**WHAT YOU WILL DO:** Please convert the items from the line with "Task: Open the help question mark icon" up to and including the line with "coord(794,266)" into a JSON list of strings, one string per line, leaving out blank lines.

**DATA SUPPLIED:**
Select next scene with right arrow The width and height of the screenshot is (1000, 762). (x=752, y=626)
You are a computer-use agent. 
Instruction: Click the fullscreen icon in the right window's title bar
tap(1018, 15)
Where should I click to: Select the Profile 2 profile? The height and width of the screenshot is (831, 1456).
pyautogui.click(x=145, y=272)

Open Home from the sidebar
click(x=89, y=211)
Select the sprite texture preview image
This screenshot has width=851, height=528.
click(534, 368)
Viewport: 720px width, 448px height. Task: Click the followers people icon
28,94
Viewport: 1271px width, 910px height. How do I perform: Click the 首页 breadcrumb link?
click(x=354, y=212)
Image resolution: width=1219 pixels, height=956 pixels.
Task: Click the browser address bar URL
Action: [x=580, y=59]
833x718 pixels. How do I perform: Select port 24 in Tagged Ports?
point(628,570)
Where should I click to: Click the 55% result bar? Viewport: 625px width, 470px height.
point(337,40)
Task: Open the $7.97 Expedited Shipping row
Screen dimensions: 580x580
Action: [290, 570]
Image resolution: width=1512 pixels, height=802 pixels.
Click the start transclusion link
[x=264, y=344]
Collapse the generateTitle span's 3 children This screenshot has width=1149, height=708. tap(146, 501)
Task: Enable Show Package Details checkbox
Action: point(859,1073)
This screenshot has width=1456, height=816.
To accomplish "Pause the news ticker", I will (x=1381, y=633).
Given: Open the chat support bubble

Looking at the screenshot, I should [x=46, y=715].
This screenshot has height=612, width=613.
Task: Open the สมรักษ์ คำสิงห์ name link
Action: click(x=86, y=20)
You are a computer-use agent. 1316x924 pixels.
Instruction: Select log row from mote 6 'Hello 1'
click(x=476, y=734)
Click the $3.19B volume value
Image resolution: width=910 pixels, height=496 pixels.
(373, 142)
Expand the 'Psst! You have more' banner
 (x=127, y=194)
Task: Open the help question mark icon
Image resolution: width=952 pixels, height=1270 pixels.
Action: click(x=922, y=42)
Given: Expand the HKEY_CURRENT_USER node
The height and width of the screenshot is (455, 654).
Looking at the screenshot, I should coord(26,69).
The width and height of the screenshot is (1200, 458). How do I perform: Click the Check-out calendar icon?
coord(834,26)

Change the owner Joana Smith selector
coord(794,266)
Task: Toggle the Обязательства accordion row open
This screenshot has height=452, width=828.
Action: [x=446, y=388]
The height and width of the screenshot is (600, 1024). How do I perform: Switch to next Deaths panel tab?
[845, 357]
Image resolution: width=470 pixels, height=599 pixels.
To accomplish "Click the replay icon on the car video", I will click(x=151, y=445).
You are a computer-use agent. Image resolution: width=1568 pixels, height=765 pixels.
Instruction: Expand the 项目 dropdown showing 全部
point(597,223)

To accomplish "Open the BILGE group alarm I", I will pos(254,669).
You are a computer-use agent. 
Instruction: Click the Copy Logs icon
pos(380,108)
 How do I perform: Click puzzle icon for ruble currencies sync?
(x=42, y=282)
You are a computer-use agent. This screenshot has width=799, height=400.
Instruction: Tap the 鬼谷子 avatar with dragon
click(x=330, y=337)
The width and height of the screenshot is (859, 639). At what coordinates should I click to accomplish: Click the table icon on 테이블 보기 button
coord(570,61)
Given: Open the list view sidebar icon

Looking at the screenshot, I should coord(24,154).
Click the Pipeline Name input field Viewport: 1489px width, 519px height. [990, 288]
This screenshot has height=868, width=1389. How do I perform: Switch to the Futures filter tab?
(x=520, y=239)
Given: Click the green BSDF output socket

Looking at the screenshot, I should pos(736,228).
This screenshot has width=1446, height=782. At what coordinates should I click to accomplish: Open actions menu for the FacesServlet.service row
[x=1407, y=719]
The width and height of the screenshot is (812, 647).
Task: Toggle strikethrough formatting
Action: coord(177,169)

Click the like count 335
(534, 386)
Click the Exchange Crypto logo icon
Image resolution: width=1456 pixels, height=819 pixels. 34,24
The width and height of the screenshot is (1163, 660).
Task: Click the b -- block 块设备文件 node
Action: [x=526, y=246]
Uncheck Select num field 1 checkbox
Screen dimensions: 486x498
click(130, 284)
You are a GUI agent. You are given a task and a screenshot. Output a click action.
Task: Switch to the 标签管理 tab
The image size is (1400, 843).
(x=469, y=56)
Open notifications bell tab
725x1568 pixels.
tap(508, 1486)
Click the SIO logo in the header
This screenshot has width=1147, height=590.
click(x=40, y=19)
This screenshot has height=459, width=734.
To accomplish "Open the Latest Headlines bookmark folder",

**OUTPUT OF THE EXERCISE:**
[
  "Task: Open the help question mark icon",
  "Image resolution: width=952 pixels, height=1270 pixels.",
  "Action: click(x=922, y=42)",
  "Given: Expand the HKEY_CURRENT_USER node",
  "The height and width of the screenshot is (455, 654).",
  "Looking at the screenshot, I should coord(26,69).",
  "The width and height of the screenshot is (1200, 458). How do I perform: Click the Check-out calendar icon?",
  "coord(834,26)",
  "Change the owner Joana Smith selector",
  "coord(794,266)"
]